WHAT THE EXERCISE ASKS: Every line of the listing below must be printed again exactly, apart from its pictures.

MATERIAL FOR THIS EXERCISE:
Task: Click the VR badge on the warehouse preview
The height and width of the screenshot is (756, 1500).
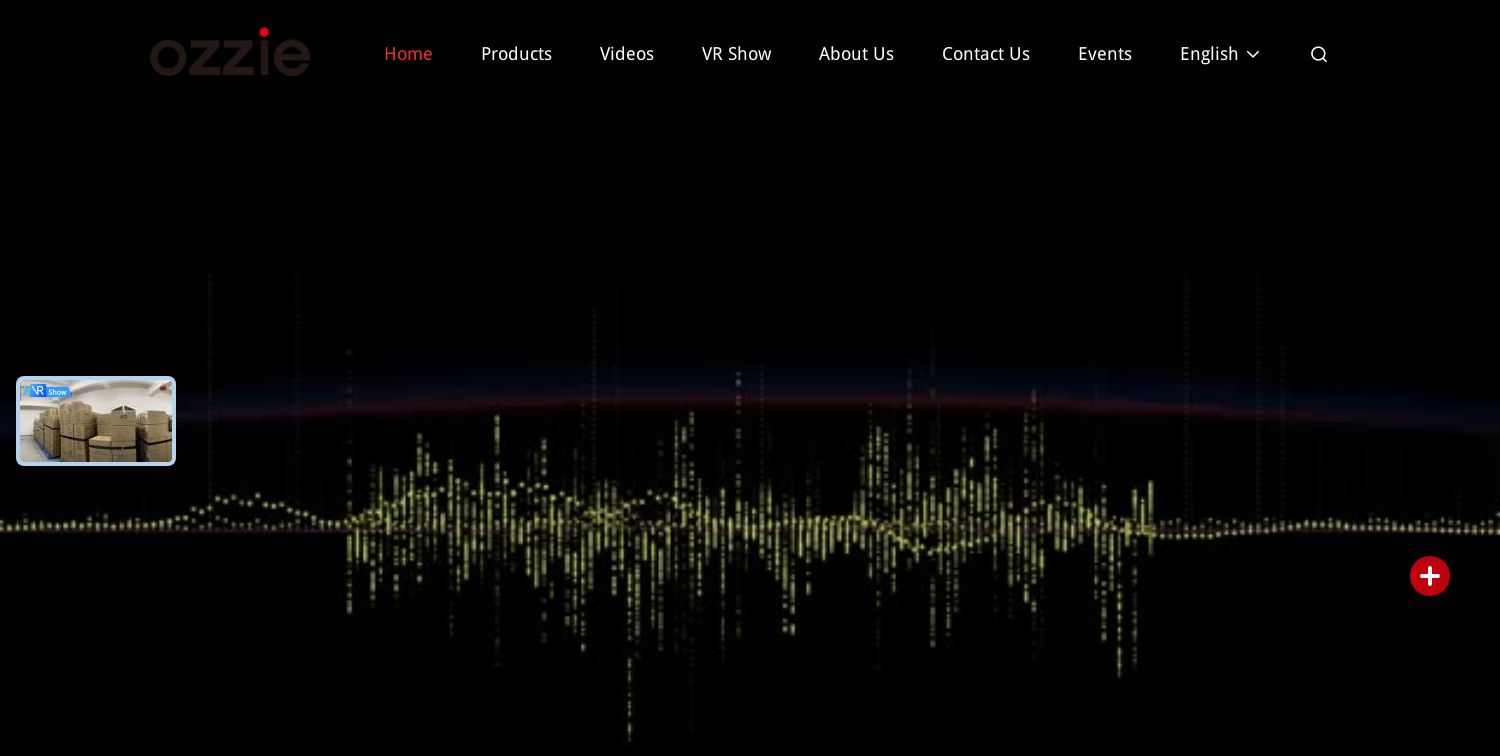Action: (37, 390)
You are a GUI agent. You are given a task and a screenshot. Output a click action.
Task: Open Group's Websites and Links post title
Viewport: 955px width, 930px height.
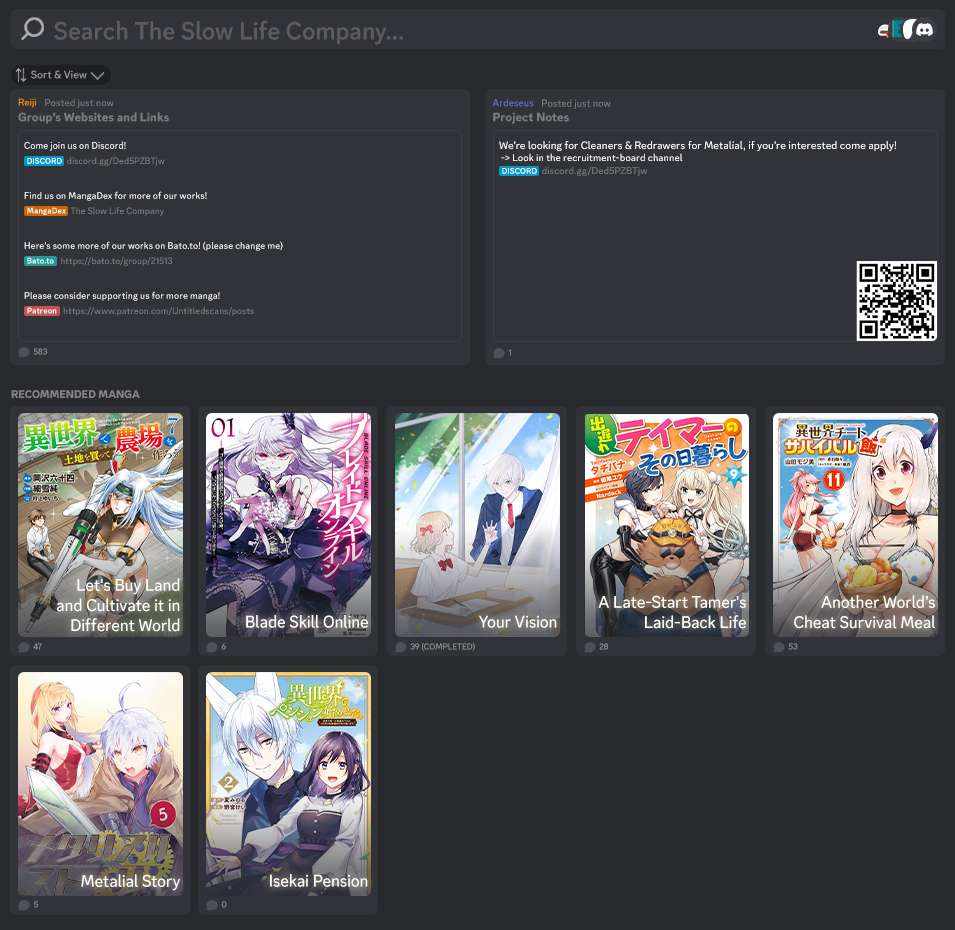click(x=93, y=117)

ANSWER AREA:
Task: Click the VR badge on the warehouse preview
The height and width of the screenshot is (756, 1500).
Action: (37, 390)
You are a GUI agent. You are given a task and a screenshot. Output a click action.
Task: Open Group's Websites and Links post title
Viewport: 955px width, 930px height.
click(x=93, y=117)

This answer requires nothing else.